As the successor state to Oyo Empire, Ibadan under the rule of generals called the shots, and appointed administrators for vassal states and towns. These administrators were called Ajeles. Many of the Ajeles ruled with high-handedness, and in Oke-Imesi, in today's Ekiti State, one Ajele forcefully had carnal knowledge of a woman who was returning from the farm. The woman turned out to be the wife of an Oke-Imesi prince, Fabunmi. The defiled woman, in tears, narrated her ordeal to her husband, and infuriated, Fabunmi drew his sword, marched to the Ajele's quarters, and beheaded him and his guards. Those of the Ajele's entourage that survived the carnage wrought by Fabunmi fled for their lives, and returned to Ibadan, where they reported happenings to the Kakanfo, Latoosa. The Kakanfo saw reported developments at Oke-Imesi as an affront on his authority and declared war on the offenders, but he had underestimated the resolve of all states and towns that had Ajeles to repudiate them. Oke-Mesi, being Ekiti, sought the help of their ethnic kith and kin in Ijesaland, a famous general called Ogedengbe Agbogungboro, rallied warriors from Ekitiland and Ijesaland into a coalition of forces known as the Ekiti Parapo, jointly commanded by Ogedengbe and Fabunmi. Thus, in 1877, the series of battles that would later be known as Kiriji Wars began, and lasted for 16 years. It is said to be the longest civil war in global history. That is not all about the mystiques surrounding Kakanfo Momodu Obadoke Latoosa, Asubiaro Agadagudu.

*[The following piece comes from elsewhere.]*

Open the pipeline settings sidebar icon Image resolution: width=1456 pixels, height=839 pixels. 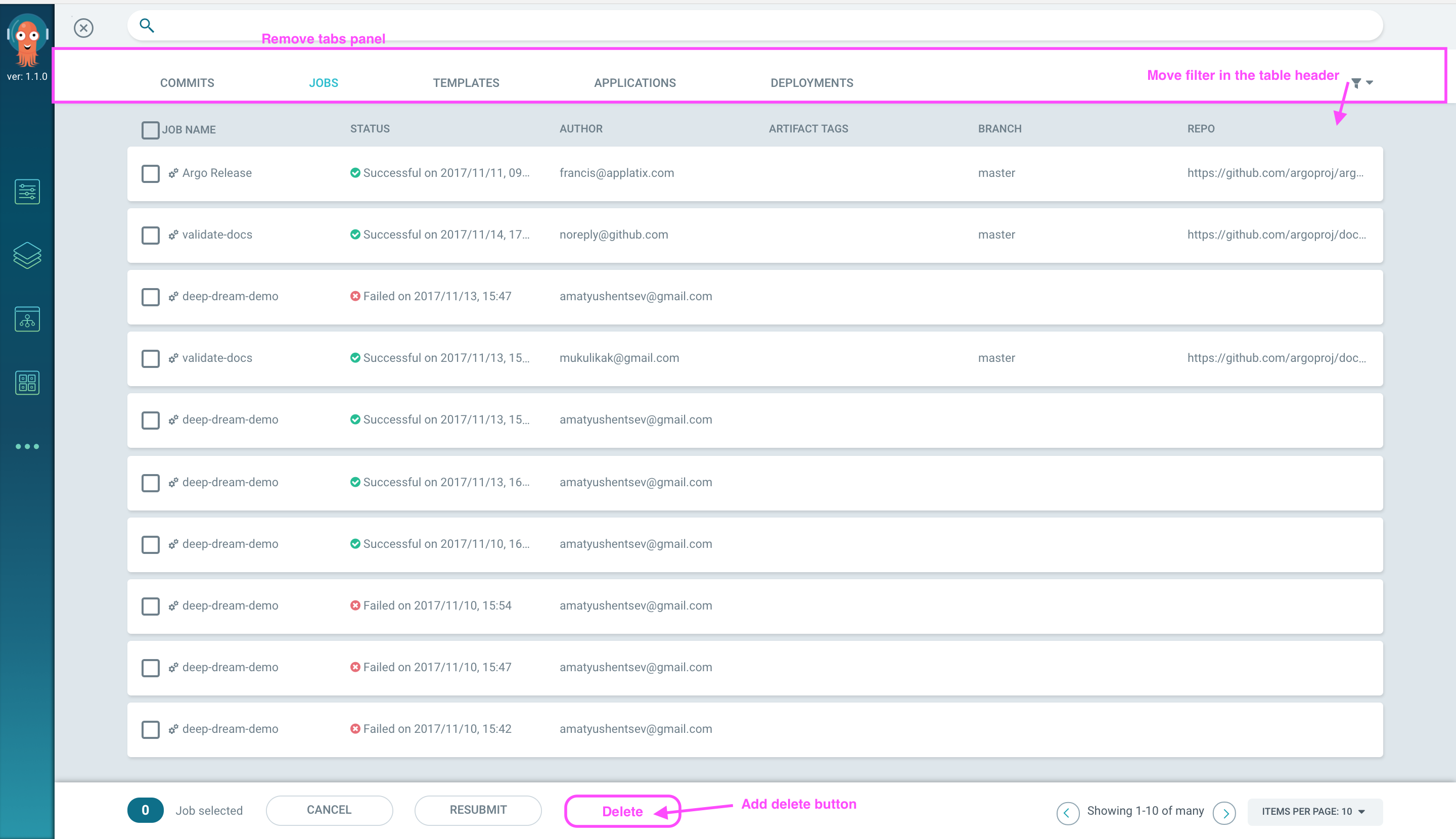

He is on record as the ruler that put an end to the inhuman treatment of slaves in Yorubaland when he decisively dealt with a renowned slave dealer and women leader, Efunsetan Aniwura. This story has been romanticised in movies, and is the subject of a Yoruba novel by Emeritus Professor, Akinwunmi Isola of the University of Ibadan. In 1885, while the Kiriji War was still on and the Europeans were in Berlin at a conference later known to history as the Scramble for Africa, Latoosa met his end in an unexpected way.

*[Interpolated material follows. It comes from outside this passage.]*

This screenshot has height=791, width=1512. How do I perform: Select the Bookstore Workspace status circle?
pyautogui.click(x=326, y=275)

He had a slave whom he loved a lot, and allowed the rights of a freeborn. Being under the protection of the Kakanfo, this slave took liberties beyond his rights, and was frequently reported to Latoosa who however continued to indulge him. On an occasion, the slave insulted one of Latoosa's generals, Balogun Osungbekun. Osungbekun chastised the slave, and according to some reports, had him whipped. The slave reported his ordeal to Latoosa, who summoned Osungbekun before him and demanded why he should treat his slave that way. Osungbekun, angered that a general like him could be asked to state his side of a case involving a slave, drew his sword and beheaded the slave. Other generals were present, and arrayed themselves on Osungbekun's side. Latoosa saw his error of judgement, and turned, entered his chambers, and took poison.

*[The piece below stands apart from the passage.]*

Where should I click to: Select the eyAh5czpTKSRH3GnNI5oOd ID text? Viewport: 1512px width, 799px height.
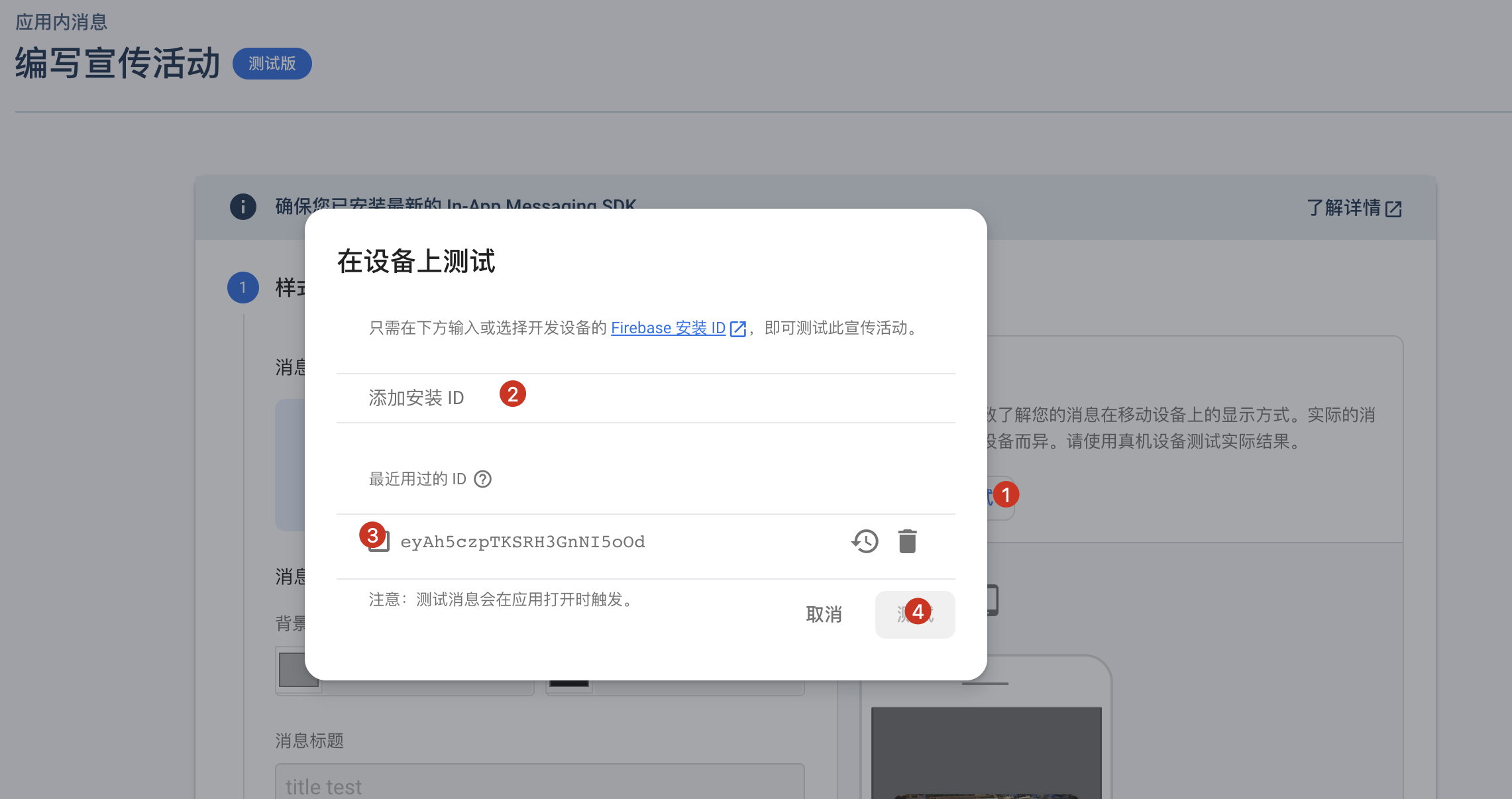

He was said to be a friendly person who would greet people with a smile, but he could also be obstinate and sometimes cruel; like the typical Kakanfo, especially the likes of Kurunmi and Afonja.

==Early life==
Born in the small village of Ilora near Oyo, he was a palm tree farmer before rising to prominence as a leader during the early history of Ibadan. He was trained as a warrior in Bashorun Ogunmola's private army from where he led detachments of Ibadan soldiers on military expeditions, such as the Ijaye War and campaigns against the Ekiti people. His first military title was Aare-Ago, and later rose to be the head chief of Ibadan. He was feared throughout the region of Yorubaland. His continued exploitation of Ekiti towns sparked the Kiriji War. He had over 22 sons and numerous daughters.

Latoosa's prominence and significance in Ibadan exist till this day, with his rule as Aare Ona Kakanfo featuring in the Oriki of the town of Ibadan, and he is also known as the last Aare Ona Kakanfo to fight in a war. The position was abolished under Colonial Nigeria, and was not bestowed for another 80 years until August 1964, when Samuel Ladoke Akintola was appointed as the Aare Ona Kakanfo, a clear contrast from previous Aare, including Latoosa.